Rather than succumbing to the temptation of a sentimental ecology or an anthropoligisation of animal nature, Deleuze and Derrida suggested conceiving it as an anomalous, liminal phenomenon, not in terms of boundaries. From this perspective, this seminar will reopen the question of animality and the monstrous at the intersection between thought and artistic practice, as part of an investigation on identity (no longer identical or substantial) and community. It will also addresses the role played by animality and monstrosity as dispositifs of marginalization of specific social groups.
Thursday 21 and Friday 22 October from 6 to 9 pm; Saturday October 23 from 10 am to 2 pm
Thursday October 21
Picking up the Thread
Anne Sauvagnargues:On Gilles Deleuze
Manuel Asensi: On Jacques Derrida
Friday October 22
Monsters as the Other
Pilar Pedraza: About the Bearded Lady and Other Curiosities
Jeffrey J. Cohen: The Promise of the Monster
Saturday October 23
Animality and Monstrousity in Question
Ximena Briceño: Animality in Literature and Latin American Art
Lars Bang Larsen: Monsters At Work
Xavier Antich is professor of Aesthetics and director of the Masters in Communication and Art Criticism at the Universitat de Girona. He is also the director of the MACBA’s Independent Studies Program (PEI).
Manuel Asensi is a professor of Literature Theory at Universitat de Valéncia and deputy director of the MACBA’s Independent Studies Program (PEI).
Anne Sauvagnargues is Maître de conférences in Philosophy at the École Normale Supérieure de Lyon. She is the author of Deleuze et l'art (2005) and Deleuze. De l'animal à l'art (2006).
Jeffrey J. Cohen is associate professor of Cultural Studies at George Washington University. He is the editor of Monster Theory. Reading Culture (1996) and author of Of Giants: Sex, Monsters, and the Middle Ages (1999) and Hybridity, Identity and Monstrosity in Medieval Britain: Of Difficult Middles (2006).

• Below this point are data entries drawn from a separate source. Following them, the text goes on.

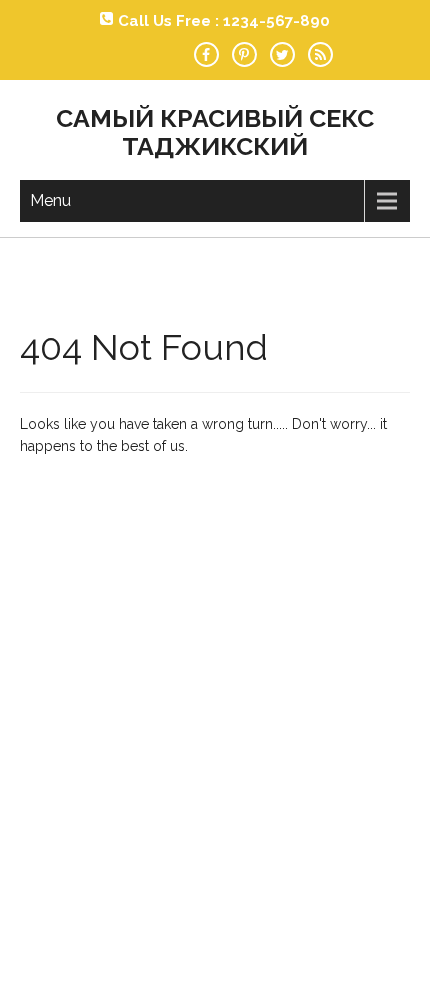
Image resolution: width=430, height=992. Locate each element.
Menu (50, 200)
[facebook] (206, 54)
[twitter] (282, 54)
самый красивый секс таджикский (215, 132)
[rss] (320, 54)
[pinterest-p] (244, 54)
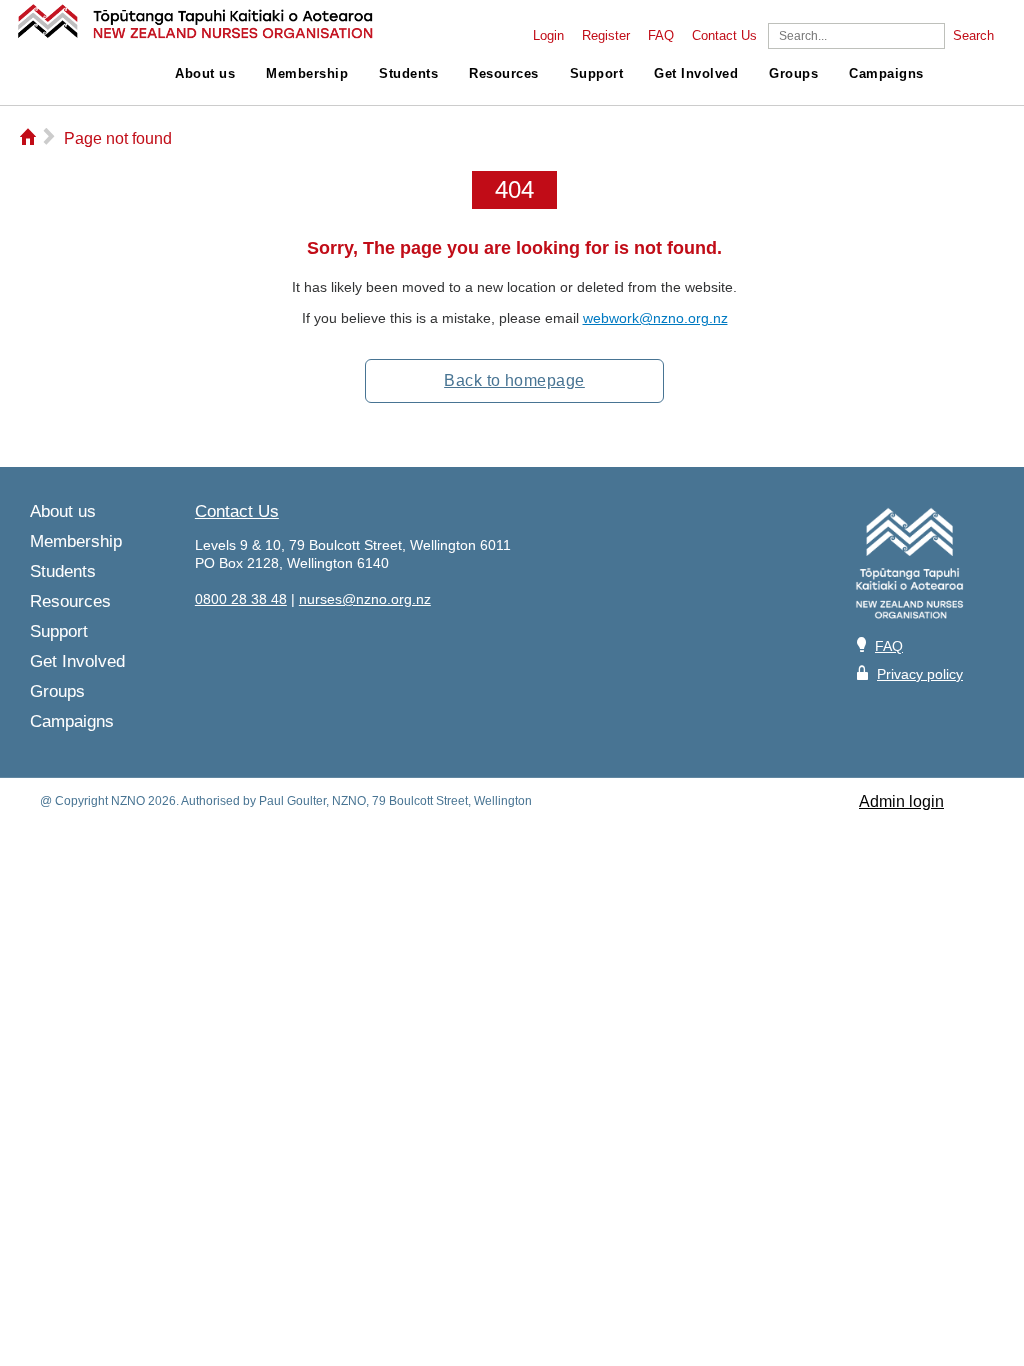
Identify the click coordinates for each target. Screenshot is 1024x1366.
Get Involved (696, 74)
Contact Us (724, 36)
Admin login (901, 801)
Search (973, 36)
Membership (307, 74)
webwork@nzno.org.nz (655, 318)
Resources (504, 74)
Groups (793, 74)
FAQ (661, 36)
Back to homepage (514, 380)
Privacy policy (920, 674)
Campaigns (886, 74)
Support (597, 74)
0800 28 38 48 (241, 599)
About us (205, 74)
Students (408, 74)
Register (606, 36)
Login (548, 36)
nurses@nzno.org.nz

Pilar Pedraza is professor of Art History at Universitat de València. Her books include Venus barbuda y el eslabón perdido (2009), Espectra. Descenso a las criptas de la literatura y el cine (2004), Máquinas de amar. Secretos del cuerpo artificial (1998) and La bella, enigma y pesadilla (1991), and several novels and anthologies of fantasy literature.
Ximena Briceño is a lecturer at Stanford University. She is a specialist in museum narratives of contemporary performative practices and their relationship with contemporary Latin American literature. She is the author of Consuming Cultures. The Museum Boom in Latin America.
Lars Bang Larsen is a critic and curator. His curatorial projects have included the exhibitions Pyramids of Mars (Fruitmarket Gallery, Edinburgh 2000), The Echo Show (Tramway, Glasgow 2003), Populism (Stedelijk Museum, Amsterdam 2005), La insurrección invisible de un millón de mentes (Sala Rekalde, Bilbao 2005) and A History of Irritated Material (Raven Row, London 2010). He is the author of monographs on Sture Johannesson and Palle Nielsen, and the essay Zombies of Immaterial Labor: the Modern Monster and the Death of Death.